Data provided:
--- START ---
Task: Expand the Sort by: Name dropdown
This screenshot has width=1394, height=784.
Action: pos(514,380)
--- END ---
--- START ---
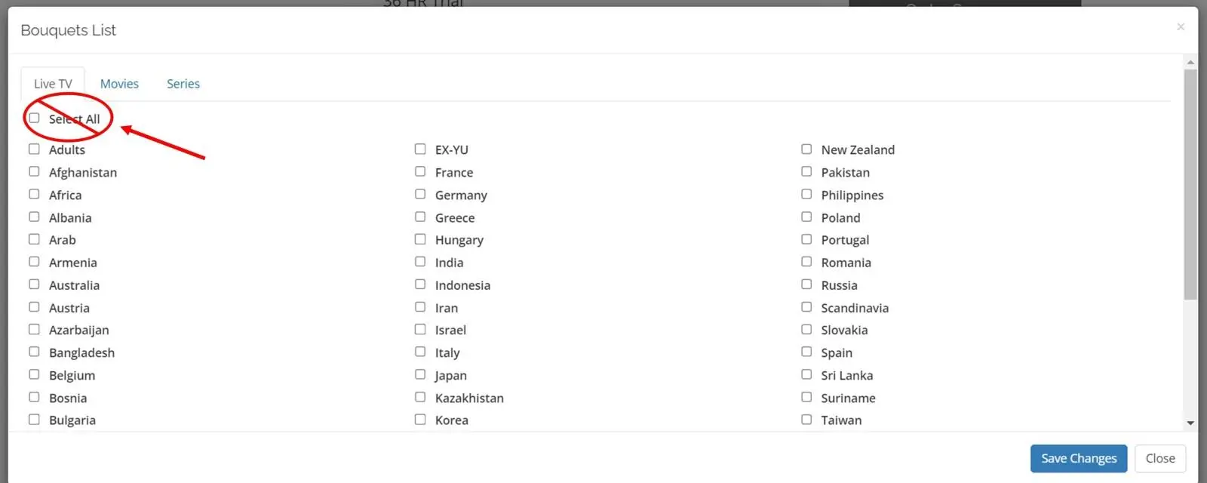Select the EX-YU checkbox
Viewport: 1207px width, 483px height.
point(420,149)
--- END ---
--- START ---
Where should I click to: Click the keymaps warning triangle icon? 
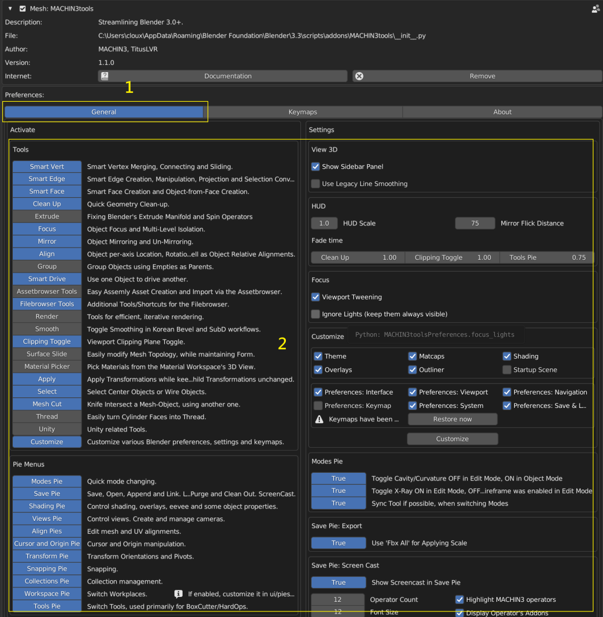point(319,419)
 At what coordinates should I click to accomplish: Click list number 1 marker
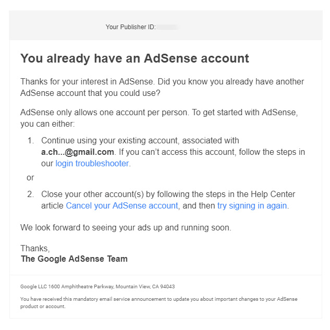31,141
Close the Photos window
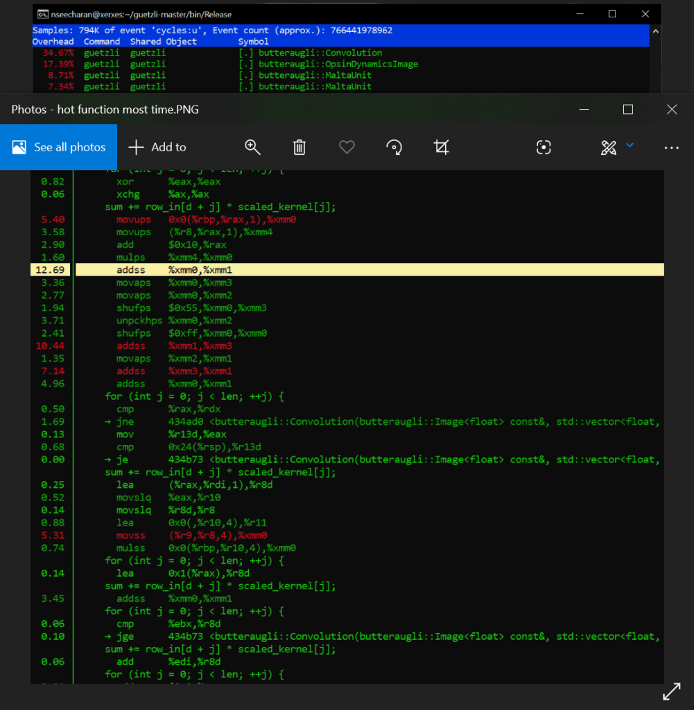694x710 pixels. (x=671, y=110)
--- END ---
Written exercise:
Copy out the rows word for word, starting at the line that contains "Task: Expand the Sort by: Name dropdown" and ending with the line that contains "Action: pos(514,380)".

Correct result:
Task: Expand the Sort by: Name dropdown
This screenshot has width=1394, height=784.
Action: pos(514,380)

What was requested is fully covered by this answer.